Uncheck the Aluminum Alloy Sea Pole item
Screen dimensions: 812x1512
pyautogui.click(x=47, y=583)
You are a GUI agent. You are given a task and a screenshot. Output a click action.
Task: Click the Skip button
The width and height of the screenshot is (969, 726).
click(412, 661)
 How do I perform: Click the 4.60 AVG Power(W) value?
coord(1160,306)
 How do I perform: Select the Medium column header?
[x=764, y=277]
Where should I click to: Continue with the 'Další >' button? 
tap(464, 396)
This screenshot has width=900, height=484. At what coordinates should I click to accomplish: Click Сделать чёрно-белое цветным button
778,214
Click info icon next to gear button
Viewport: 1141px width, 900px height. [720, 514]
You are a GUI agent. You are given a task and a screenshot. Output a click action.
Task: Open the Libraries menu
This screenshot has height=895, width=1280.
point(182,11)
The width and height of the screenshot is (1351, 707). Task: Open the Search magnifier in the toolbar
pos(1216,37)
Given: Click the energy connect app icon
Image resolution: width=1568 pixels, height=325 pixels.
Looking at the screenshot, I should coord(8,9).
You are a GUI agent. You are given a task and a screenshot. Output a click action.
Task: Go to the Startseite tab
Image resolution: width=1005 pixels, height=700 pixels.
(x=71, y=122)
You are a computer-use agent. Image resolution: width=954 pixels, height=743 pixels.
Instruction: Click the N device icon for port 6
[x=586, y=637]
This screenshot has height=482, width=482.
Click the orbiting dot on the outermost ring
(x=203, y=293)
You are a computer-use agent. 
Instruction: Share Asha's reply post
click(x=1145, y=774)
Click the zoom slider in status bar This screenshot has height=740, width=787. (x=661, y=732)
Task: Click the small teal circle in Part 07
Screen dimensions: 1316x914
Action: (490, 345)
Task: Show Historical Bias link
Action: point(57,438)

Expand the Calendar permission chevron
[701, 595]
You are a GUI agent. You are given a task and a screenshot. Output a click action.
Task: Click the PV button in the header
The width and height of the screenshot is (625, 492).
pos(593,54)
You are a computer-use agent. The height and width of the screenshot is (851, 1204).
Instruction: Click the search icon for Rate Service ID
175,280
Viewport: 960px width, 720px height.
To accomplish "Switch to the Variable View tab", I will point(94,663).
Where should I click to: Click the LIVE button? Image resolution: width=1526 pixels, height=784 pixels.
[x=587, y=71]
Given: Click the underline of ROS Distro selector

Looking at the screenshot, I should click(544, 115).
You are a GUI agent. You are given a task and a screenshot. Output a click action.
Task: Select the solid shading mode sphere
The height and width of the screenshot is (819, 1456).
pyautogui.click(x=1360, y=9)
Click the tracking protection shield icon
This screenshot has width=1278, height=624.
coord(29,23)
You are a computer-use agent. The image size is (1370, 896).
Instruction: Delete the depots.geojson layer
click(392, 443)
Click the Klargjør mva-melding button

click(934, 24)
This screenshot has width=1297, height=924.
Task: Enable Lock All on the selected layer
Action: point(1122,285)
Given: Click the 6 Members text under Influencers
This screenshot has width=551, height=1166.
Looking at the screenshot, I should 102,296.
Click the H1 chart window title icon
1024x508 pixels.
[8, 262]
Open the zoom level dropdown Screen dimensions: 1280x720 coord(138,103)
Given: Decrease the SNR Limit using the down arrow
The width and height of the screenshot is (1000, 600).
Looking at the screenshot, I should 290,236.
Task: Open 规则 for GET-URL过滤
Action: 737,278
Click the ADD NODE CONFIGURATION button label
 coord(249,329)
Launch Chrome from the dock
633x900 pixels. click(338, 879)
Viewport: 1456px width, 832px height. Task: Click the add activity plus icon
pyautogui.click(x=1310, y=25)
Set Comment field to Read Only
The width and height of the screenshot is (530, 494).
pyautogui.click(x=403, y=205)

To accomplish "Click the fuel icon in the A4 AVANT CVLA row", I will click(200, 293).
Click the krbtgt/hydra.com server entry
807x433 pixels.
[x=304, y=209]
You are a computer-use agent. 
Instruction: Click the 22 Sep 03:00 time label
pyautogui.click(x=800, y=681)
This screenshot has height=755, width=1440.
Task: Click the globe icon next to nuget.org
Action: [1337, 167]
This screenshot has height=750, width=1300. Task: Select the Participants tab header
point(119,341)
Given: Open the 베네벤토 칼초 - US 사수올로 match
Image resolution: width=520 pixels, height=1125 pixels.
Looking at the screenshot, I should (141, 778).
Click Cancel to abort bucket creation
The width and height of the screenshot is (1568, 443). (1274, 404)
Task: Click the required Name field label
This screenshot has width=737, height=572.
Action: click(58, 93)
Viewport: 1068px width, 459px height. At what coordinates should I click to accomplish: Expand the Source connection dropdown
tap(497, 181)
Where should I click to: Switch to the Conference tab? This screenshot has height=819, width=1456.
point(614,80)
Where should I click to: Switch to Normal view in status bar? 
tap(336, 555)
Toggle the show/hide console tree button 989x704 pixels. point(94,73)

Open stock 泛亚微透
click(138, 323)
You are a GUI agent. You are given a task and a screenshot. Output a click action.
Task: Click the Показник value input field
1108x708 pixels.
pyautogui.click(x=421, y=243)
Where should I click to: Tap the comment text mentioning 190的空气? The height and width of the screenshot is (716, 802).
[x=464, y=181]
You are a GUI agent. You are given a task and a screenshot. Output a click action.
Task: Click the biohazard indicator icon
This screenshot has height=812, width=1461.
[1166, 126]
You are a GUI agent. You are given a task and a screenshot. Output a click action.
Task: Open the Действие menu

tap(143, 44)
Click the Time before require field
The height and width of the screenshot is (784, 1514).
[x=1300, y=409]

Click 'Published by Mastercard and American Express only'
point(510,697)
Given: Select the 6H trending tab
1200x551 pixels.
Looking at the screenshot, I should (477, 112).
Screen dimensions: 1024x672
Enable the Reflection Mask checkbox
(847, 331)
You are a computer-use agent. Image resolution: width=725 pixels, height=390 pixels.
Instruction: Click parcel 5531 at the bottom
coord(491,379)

________________________________________

Exercise goal: The response should be the listing above, limited to the lines between the one holding "Screen dimensions: 1316x914" and the one holding "Task: Click the PV button in the header", inclusive, reproduced exactly.

Result:
Screen dimensions: 1316x914
Action: (490, 345)
Task: Show Historical Bias link
Action: point(57,438)

Expand the Calendar permission chevron
[701, 595]
You are a GUI agent. You are given a task and a screenshot. Output a click action.
Task: Click the PV button in the header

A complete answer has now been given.